# battery for a accutron 214H



## scottswatches (Sep 22, 2009)

Just gone to order a spacer for a 394 cell from Cousins, and they are now obsolete. Does anyone have any suggestions to replace the original 387 battery?


----------



## tick-tock-tittle-tattle (Aug 4, 2018)

Hope this helps..but I think I may have a couple, I will check tomorrow.

http://www.csbatteries.com/397-battery-397.php#:~:text=397 Battery is a direct,%2C 397A%2C 397X%2C E397 batteries


----------



## scottswatches (Sep 22, 2009)

thanks

I have double checked and Cousins have the maxwell 394's but no mention of the spacer required.
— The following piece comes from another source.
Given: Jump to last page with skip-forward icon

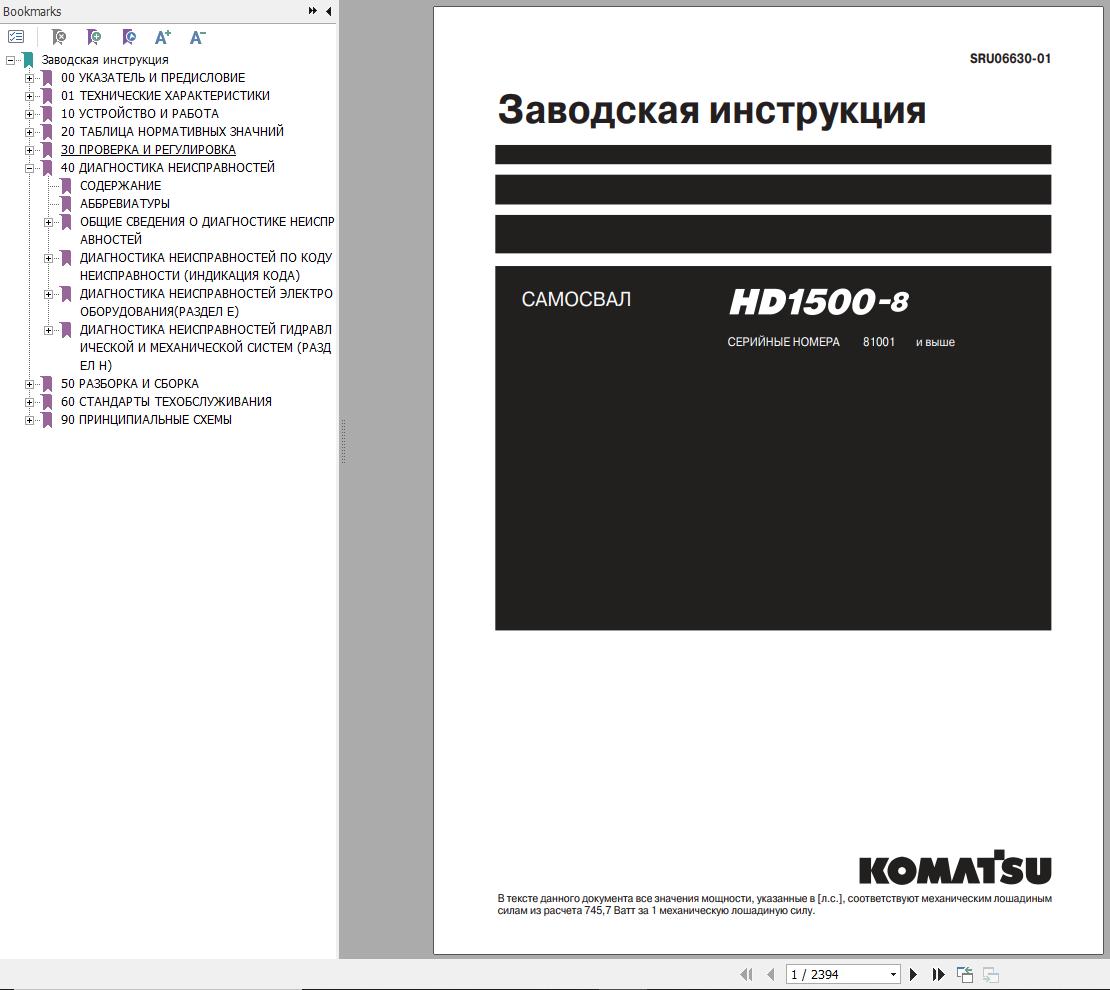Looking at the screenshot, I should coord(937,973).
I might order those and if needed turn a spacer on my lathe (I got for the lathe for the car, but thought it might come in handy)


----------



## John_D (Jul 21, 2018)

Is THIS what you are after Scott?


----------



## scottswatches (Sep 22, 2009)

John_D said:


> Is THIS what you are after Scott?


 Yes - thanks John. Ordered the most expensive battery ever fitted to a watch!


----------



## John_D (Jul 21, 2018)

scottswatches said:


> Yes - thanks John. Ordered the most expensive battery ever fitted to a watch!
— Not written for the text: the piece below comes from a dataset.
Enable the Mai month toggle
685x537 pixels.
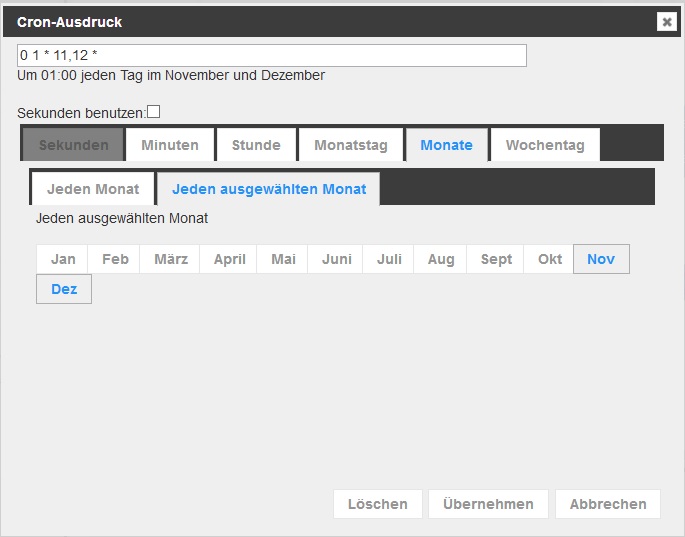tap(283, 259)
 Don't know about that Scott, THIS is the other alternative available....


----------



## Balaton1109 (Jul 5, 2015)

scottswatches said:


> thanks
> 
> I have double checked and Cousins have the maxwell 394's but no mention of the spacer required. I might order those and if needed turn a spacer on my lathe (I got for the lathe for the car, but thought it might come in handy)
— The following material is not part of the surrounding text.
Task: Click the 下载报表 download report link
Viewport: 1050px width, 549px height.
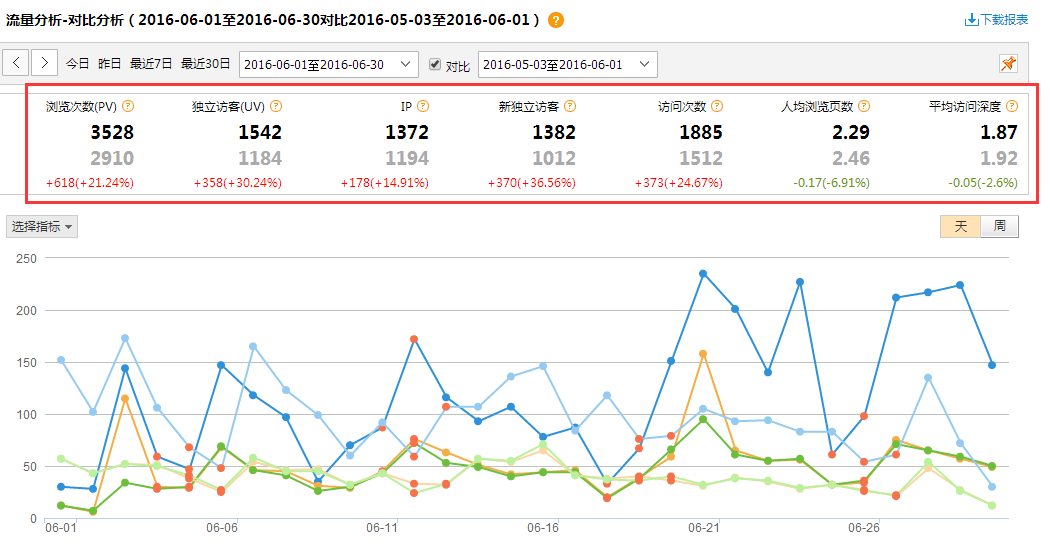Action: (996, 20)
 Don't know if this may be of interest, but they're what I use in mine: https://www.smallbattery.company.org.uk/sbc_accucell1.htm

Regards.


----------



## John_D (Jul 21, 2018)

Balaton1109 said:


> Don't know if this may be of interest, but they're what I use in mine: https://www.smallbattery.company.org.uk/sbc_accucell1.htm
> 
> Regards.


 Great minds think alike :thumbsup:


----------



## Bcasecollector (Oct 2, 2017)

Unless your Accutron is Phased to the lower voltage 1.35V Accucell I would stick with the 1.55V 387 or 394. The bottom line is you "MUST" use a spacer with either of those batteries in order for the battery compartment to be safe(not short out) and have that battery/spacer installed properly. The Accucells mentioned above generally have a much lower battery life (my personal experience from past trial and error) and command a much higher price and are used mainly in 214's that can't operate properly with a 1.55 V battery of the 387/394. Although this general comment but not a 100% deal breaker, the Accucells are generally used for people that haven't had a watch serviced and phased to the higher 1.55V useing the 387 or 394 battery. Or the Accucells are used by a couple known repair agents that are either ill-informed or lazy to phase the watch to the higher 1.55V 387 or 394. 99% of 214 accutrons can be phased to run the 387/394 batteries just fine and that battery will not damage the circuity. I view the Accucell as a band-aid So you really need to keep a spare or two of the MUST have spacers and then later buy the much cheaper 387 without the spacer or the very commonly purchased 394 without spacer. I have nothing but 394's in all my 30+ accutrons. I install nothing else and they all run great. I have about 30+ spacers as spares so its really about buying a cost effective 394 battery when its time to refill my stock. You have spacers and you have a 387/394 battery, then you are set.

This is an in-depth look at batteries and phasing Q&A on the 214 movement. Phasing 214's and Batteries Tech Link


----------



## Adam68 (Dec 18, 2020)

I've just bought an Accutron 214 Spaceview via a well-know online auction site, advertised as a good runner, just serviced and with new battery. I realise this was bit of a gamble, and having taken delivery of the watch find that it is not running.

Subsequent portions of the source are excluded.